Jason Rubin, vice president for content at Oculus, tells Reuters that the reduction isnt a sign of weak product sales, but rather a decision to give the headset more mass market appeal now that more games are available. Dont believe it: this is the latest in a string of bad news for the firm, which has also shut down its nascent film studio, shuttered in-store demo stations of its hardware, and stumped up $250 million as part of a painful intellectual property lawsuit in the last six months.
Of course, nobody said that rolling out VR would be easy. Three years after Facebook acquired Oculus for $2 billion in 2014, Mark Zuckerberg admitted that it would probably take 10 years or more for VR to reach the mass market. But if prices have to keep falling like this, it looks like VR may be a tougher sell than even Zuck imagined.
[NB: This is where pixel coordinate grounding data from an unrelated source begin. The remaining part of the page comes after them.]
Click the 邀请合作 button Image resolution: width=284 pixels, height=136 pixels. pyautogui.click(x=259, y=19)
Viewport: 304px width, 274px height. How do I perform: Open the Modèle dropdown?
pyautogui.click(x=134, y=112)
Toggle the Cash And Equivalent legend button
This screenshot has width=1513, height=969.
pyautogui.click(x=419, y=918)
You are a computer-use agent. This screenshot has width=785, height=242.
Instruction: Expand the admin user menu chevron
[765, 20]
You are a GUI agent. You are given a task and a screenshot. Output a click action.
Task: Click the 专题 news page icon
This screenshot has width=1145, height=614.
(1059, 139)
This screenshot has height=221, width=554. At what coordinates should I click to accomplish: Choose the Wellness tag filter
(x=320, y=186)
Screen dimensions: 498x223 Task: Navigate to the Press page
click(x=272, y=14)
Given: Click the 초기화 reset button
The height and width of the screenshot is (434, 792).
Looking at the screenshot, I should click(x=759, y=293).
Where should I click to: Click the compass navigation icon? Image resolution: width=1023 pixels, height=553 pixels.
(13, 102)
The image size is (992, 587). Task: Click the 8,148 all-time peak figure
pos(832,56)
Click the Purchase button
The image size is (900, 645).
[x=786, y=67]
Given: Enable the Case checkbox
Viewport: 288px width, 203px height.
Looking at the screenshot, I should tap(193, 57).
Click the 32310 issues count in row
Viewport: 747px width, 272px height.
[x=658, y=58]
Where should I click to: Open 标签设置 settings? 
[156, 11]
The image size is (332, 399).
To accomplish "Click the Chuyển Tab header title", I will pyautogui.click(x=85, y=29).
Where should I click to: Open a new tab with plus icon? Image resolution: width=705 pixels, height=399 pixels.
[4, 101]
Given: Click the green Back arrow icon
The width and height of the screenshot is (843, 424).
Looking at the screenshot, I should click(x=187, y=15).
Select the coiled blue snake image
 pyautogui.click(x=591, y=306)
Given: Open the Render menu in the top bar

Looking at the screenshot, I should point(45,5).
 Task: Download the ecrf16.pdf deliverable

That’s good to hear. What I’ve seen is atrocious.
I have Google Earth on Oculus, it is simply astonishing. Many cities/locations are full texture-mapped 3D, from satellite data. There’s also 360 degree 3D video. I just bought “Elite Dangerous”, the graphics are very much not 1992 :)
These units all suffer from poor resolution and worse, the screen door effect. For the price of hardware and the unit itself, until they move past theses things, I don't see sales really bumping.
My son has it and works on the games. I’ve tried it and yeah, it can definitely make me queasy. Very cool though. He had to redesign his room for it.
I think we’re a long way from packing a (currently) 600 dollar liquid-cooled gaming video card into a phone.
Or there could be a breakthrough in technology and it could happen next year!
Virtually no pixelation (”screen door effect”) on mine, certainly not enough for distraction. Iif you’re experiencing that your video card isn’t good enough.
Playing The Climb, you literally feel like you are going to fall to your death. They need to integrate heartrate monitoring into these VR systems. I bet what you’d see would be really crazy.